• _WHAT YOU HAVE TO DO_
Only one stretch of the listing below is wanted. Begin at the line that has "The image size is (1143, 600).", stop after the line that has "Click the word", and repeat every line in between exactly.

• _INFORMATION SHOWN_

:::::

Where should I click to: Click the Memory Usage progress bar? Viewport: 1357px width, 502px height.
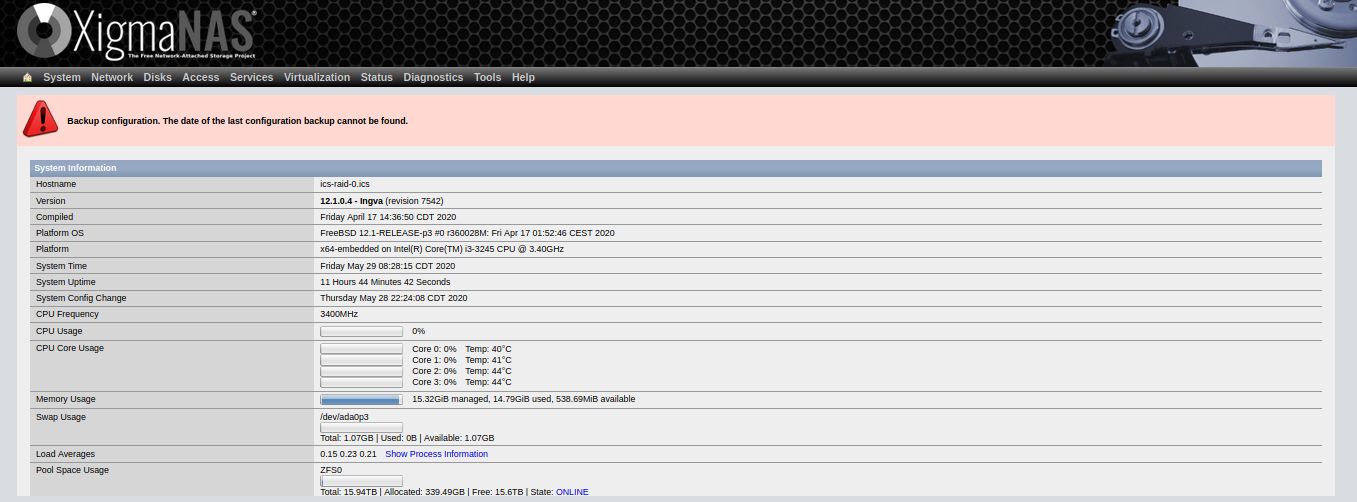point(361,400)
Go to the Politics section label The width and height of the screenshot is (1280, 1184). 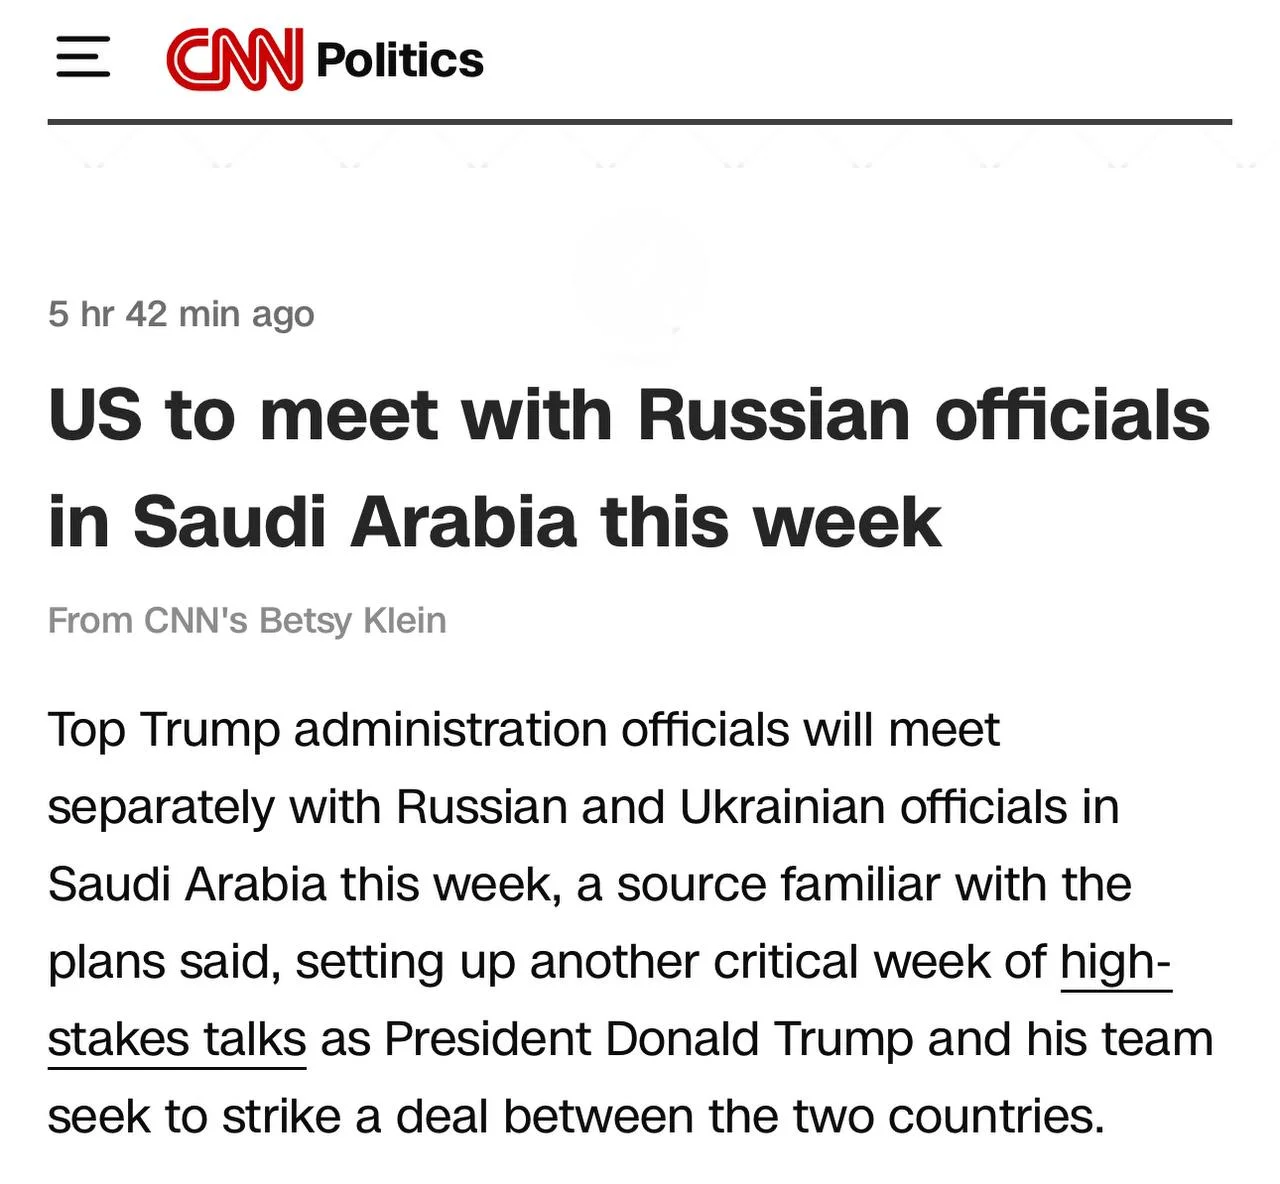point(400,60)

:::::

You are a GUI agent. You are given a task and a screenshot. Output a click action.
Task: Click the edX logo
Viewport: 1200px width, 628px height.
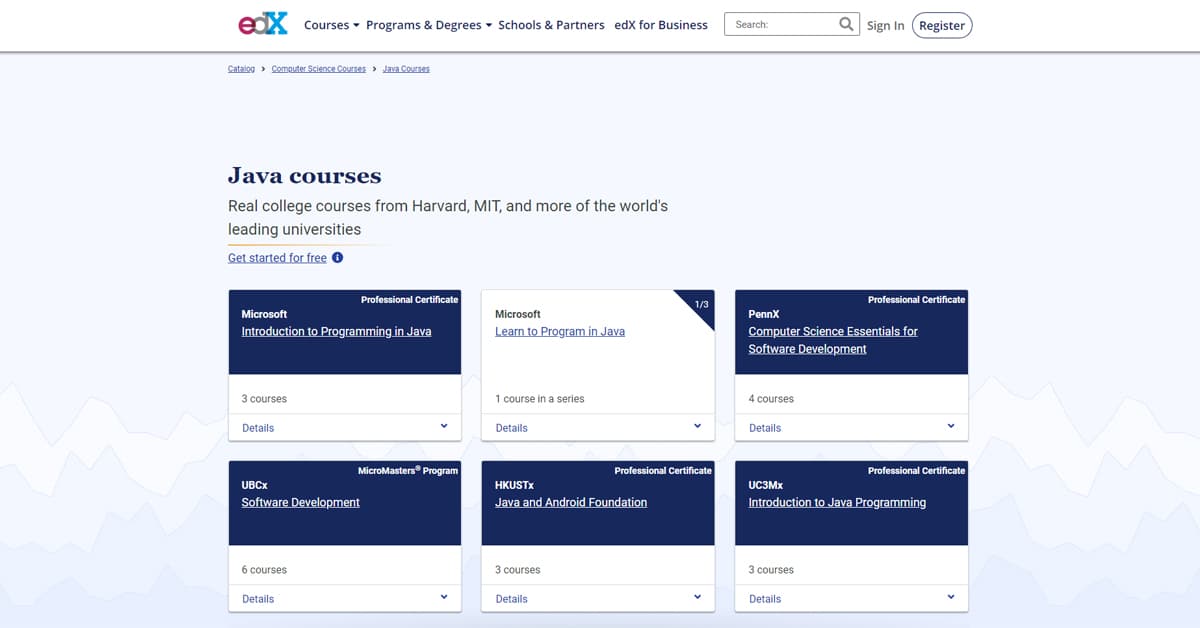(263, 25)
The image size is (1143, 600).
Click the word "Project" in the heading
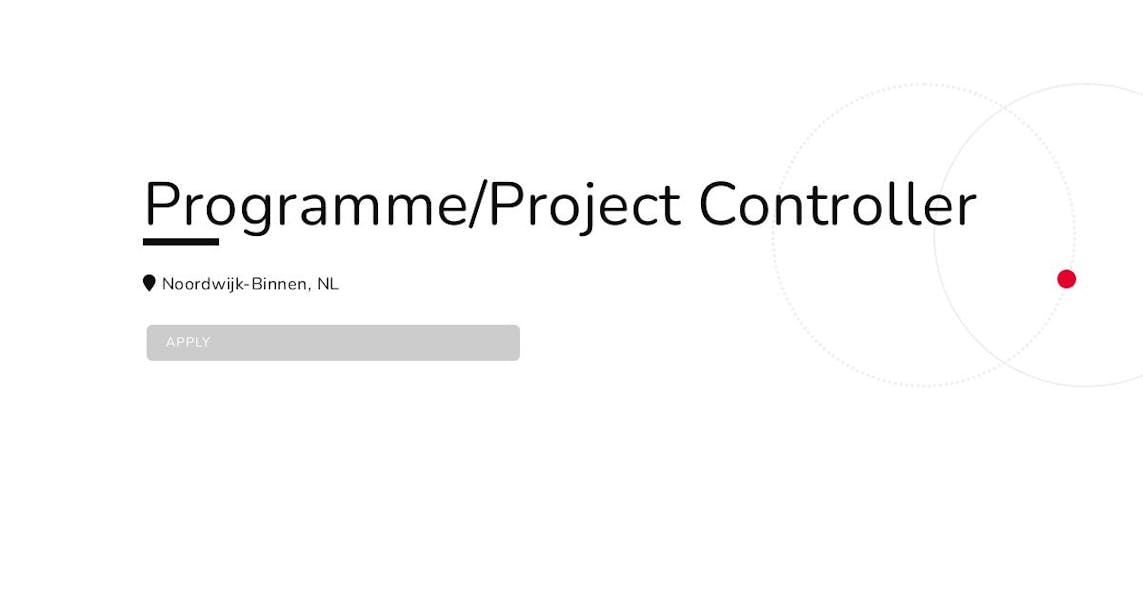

:::::

• _RESPONSE BOX_
The image size is (1143, 600).
Click the word "Project" in the heading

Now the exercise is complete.